Bab 2: Hari Valentine Bersama Inaba Himeko
Ini sekarang merupakan fenomena supranatural keempat yang menimpaku dan seluruh Klub Penelitian Budaya.
Sekali lagi, semuanya dimulai setelah «Heartseed» muncul di ruang klub, mengemudikan tubuh penasihat Kelas 1-C dan pengawas CRC Gotou Ryuuzen, tanpa campur tangan dari «The Second» atau siapa pun, seperti biasa… atau gagasannya tentang normal, setidaknya.
Setelah kejutan besar Regresi Usia, saya sudah mengantisipasi sesuatu yang lebih mirip itu, tapi ternyata tidak. Kurasa kita kembali ke hal yang biasa saja…? Lalu siapa sebenarnya “The Second” itu?

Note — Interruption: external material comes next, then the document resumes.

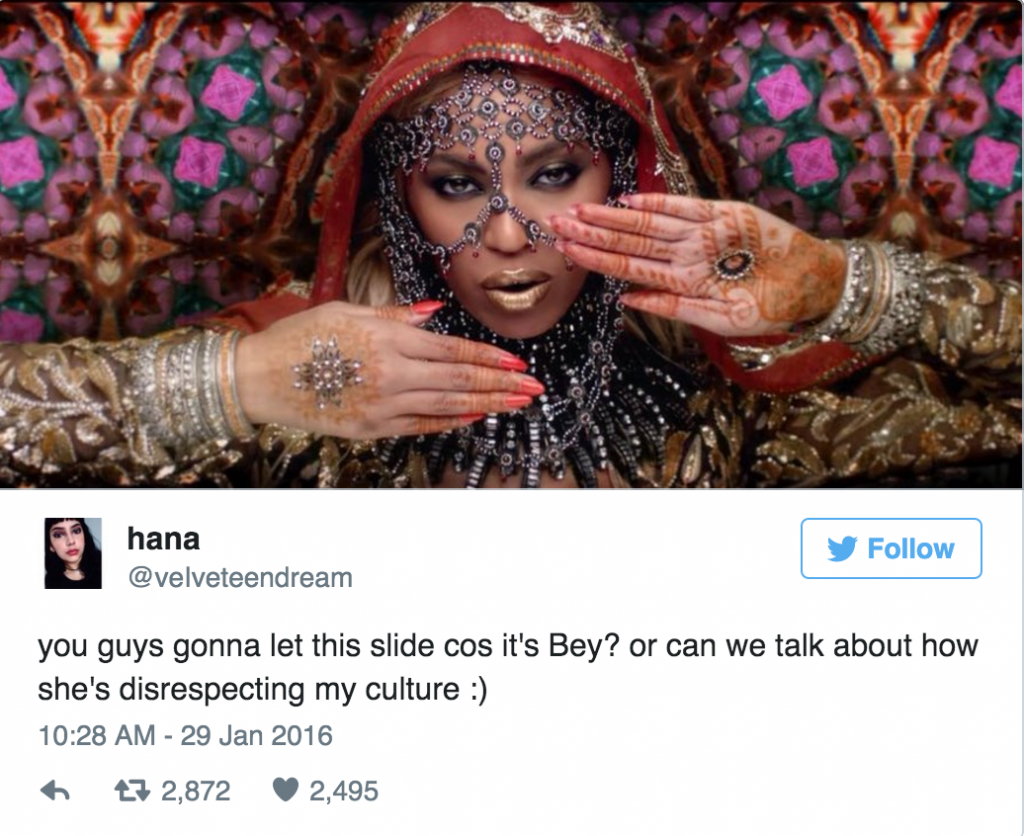
Task: Open the 10:28 AM time in timestamp
Action: coord(97,735)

Saat aku coba bertanya pada «Heartseed», dia bilang, “Oh… Benar juga… Rupanya aku ‘cukup menarik’… Bukan kata-kataku, tentu saja… Sepertinya aku jadi lebih suka menghibur diri sendiri akhir-akhir ini… Tunggu… Kenapa aku repot-repot memberitahumu itu…? Apa ada gunanya…? Aku tidak yakin…”
Baik. Terserah.
Jadi, kali ini kita membahas fenomena yang dikenal sebagai “Transmisi Sentimen”. Sederhananya, fenomena ini menyiarkan pikiran Anda kepada orang-orang tertentu, tanpa memandang jarak. Dan ketika terpicu, Anda tidak hanya mendengar suara mereka di kepala Anda, tetapi juga merasakan emosi yang mereka rasakan saat itu. Artinya, biasanya cukup jelas siapa pengirim setiap Transmisi. Anda bisa langsung mengetahuinya.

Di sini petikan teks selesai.